C'est encore l'ordre analytique de la pensée, qui dans les langues transpositives détermine les inflexions accidentelles des mots. Un être doit exister avant que d'être tel; & par analogie le nom doit être connu avant l'adjectif, & le sujet avant le verbe, sans quoi il seroit impossible de mettre l'adjectif en concordance avec le nom, ni le verbe avec son sujet: il faut avoir envisagé le verbe ou la préposition, avant que de penser à donner telle ou telle inflexion à leur complément, &c. &c. Ainsi quand Cicéron a dit, diuturni silentii finem hodiernus dies attulit, les inflexions de chacun de ces mots étoient relatives à l'ordre analytique, & le caractérisoient; sans quoi leur ensemble n'auroit rien signifié. Que veut dire diuturnus silentium finis hodiernus dies afferre? Rien du tout: mais de la phrase même de Cicéron je vois sortir un sens net & précis, par la connoissance que j'ai de la destination de chacune des terminaisons.
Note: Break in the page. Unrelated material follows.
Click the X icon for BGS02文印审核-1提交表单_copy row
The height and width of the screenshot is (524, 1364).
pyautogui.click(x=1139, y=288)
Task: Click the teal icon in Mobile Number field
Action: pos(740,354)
Diuturni a été choisi par préférence, pour s'accorder avec silentii; ainsi silentii est antérieur à diuturni, dans l'ordre analytique. Pourquoi le nom silentii, & par la raison de la concordance son adjectif diuturni, sont - ils au génitif? C'est que ces deux mots forment un supplément déterminatif au nom appellatif finem; ces deux mots font prendre finem dans une acception singuliere; il ne s'agit pas ici de toute fin, mais de la fin du silence que l'orateur gardoit depuis long - tems: finem est donc la cause de l'inflexion oblique de silentii diuturni; j'ai donc droit de conclure que finem [p. 854] dans l'ordre analytique précede silentïi diuturni, non parce que je dirois en françois la fin du silence, mais parce que la cause précede l'effet, ce qui est également la raison de la construction françoise: finem est encore un cas qui a sa cause dans le verbe attulit, qui doit par conséquent le précéder; & attulit a pour raison de son inflexion le sujet dies hodiernus, dont la terminaison directe indique que rien ne le précede & ne le modifie.
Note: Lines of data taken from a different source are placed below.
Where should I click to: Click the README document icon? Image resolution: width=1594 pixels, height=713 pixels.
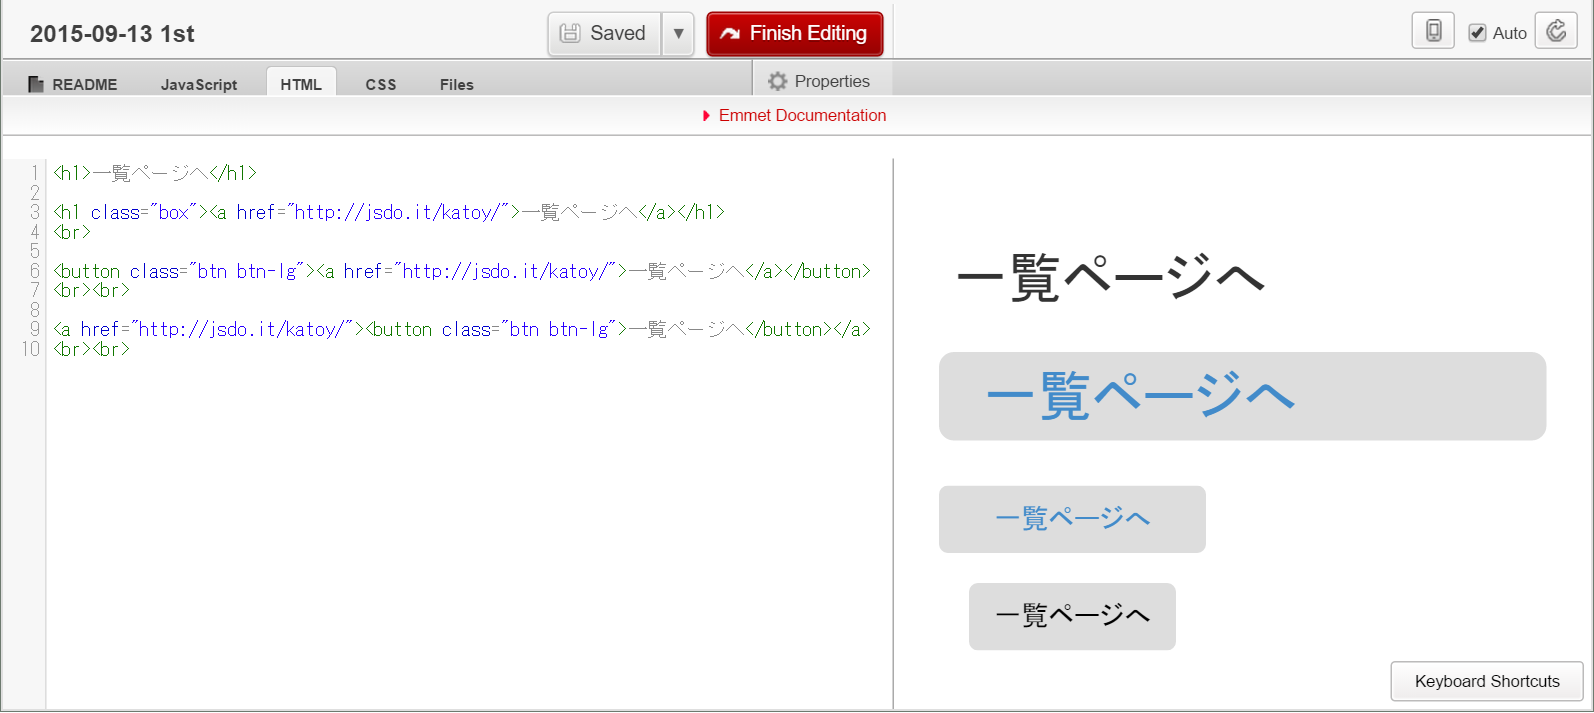(x=36, y=84)
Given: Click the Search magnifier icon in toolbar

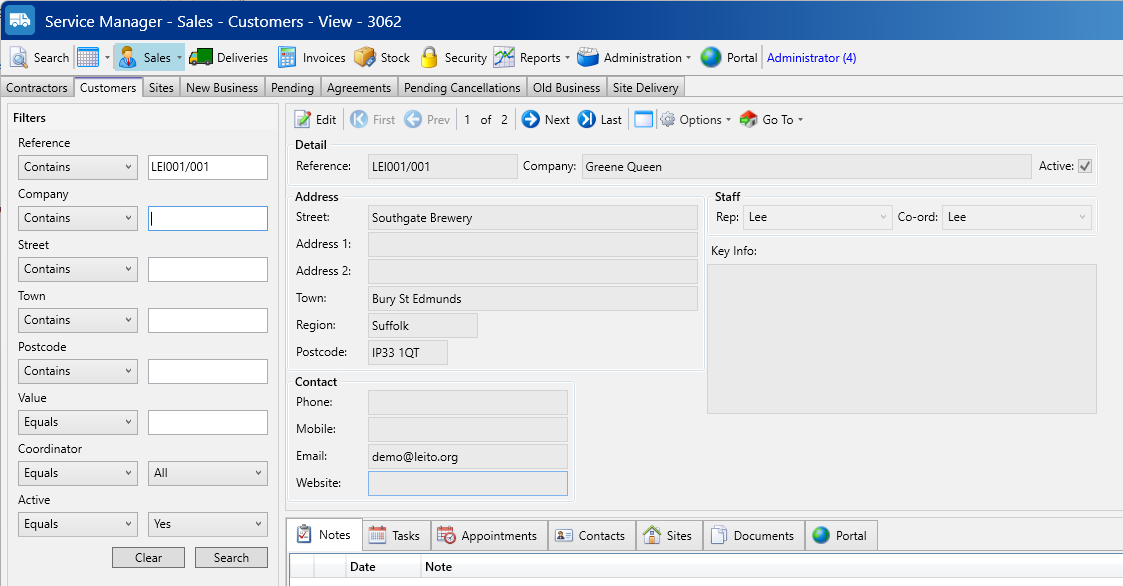Looking at the screenshot, I should point(19,58).
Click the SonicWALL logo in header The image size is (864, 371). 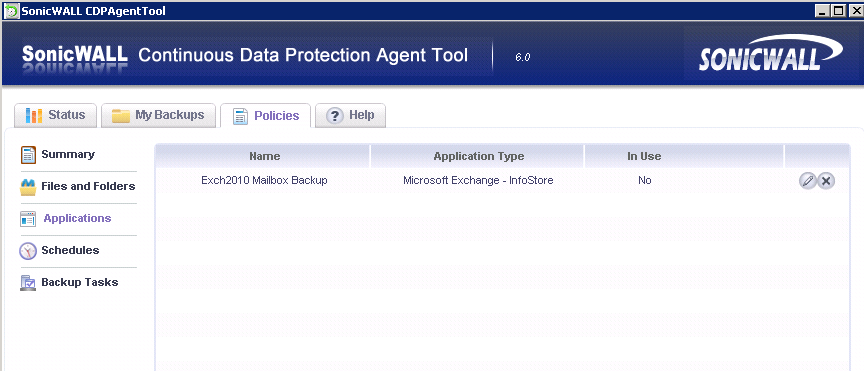pos(770,54)
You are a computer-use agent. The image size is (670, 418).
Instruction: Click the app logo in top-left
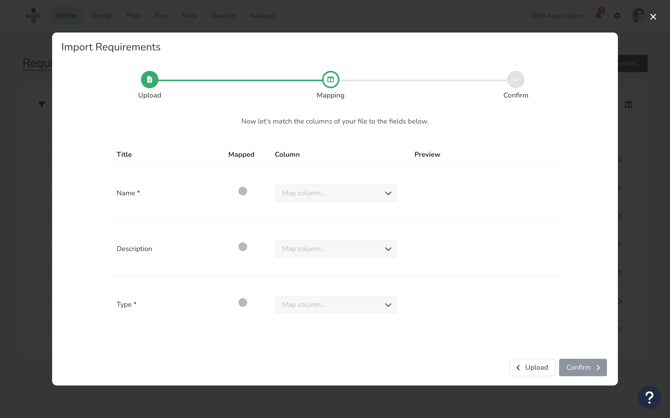(34, 15)
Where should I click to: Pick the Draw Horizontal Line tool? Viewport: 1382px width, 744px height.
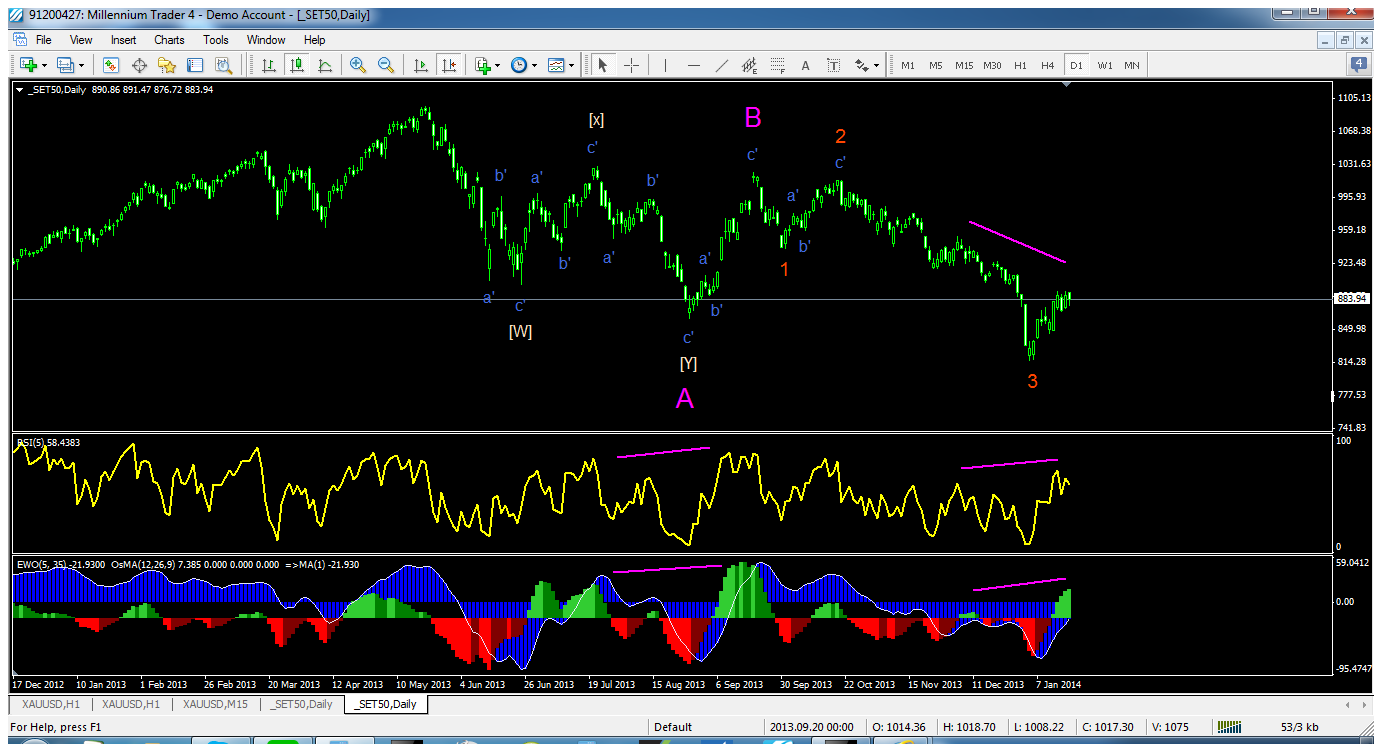pos(693,65)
Il est donc évident que dans toutes les langues la parole ne transmet la pensée qu'autant qu'elle peint fidelement la succession analytique des idées qui en sont l'objet, & que l'abstraction y considere séparément. Dans quelques idiomes cette succession des idées est représentée par celle des mots qui en sont les signes; dans d'autres elle est seulement désignée par les inflexions des mots qui au moyen de cette marque de relation, peuvent sans conséquence pour le sens, prendre dans le discours telle autre place que d'autres vûes peuvent leur assigner: mais à travers ces différences considérables du génie des langues, on reconnoît sensiblement l'impression uniforme de la nature qui est une, qui est simple, qui est immuable, & qui établit par - tout une exacte conformité entre la progression des idées & celle des mots qui le représentent.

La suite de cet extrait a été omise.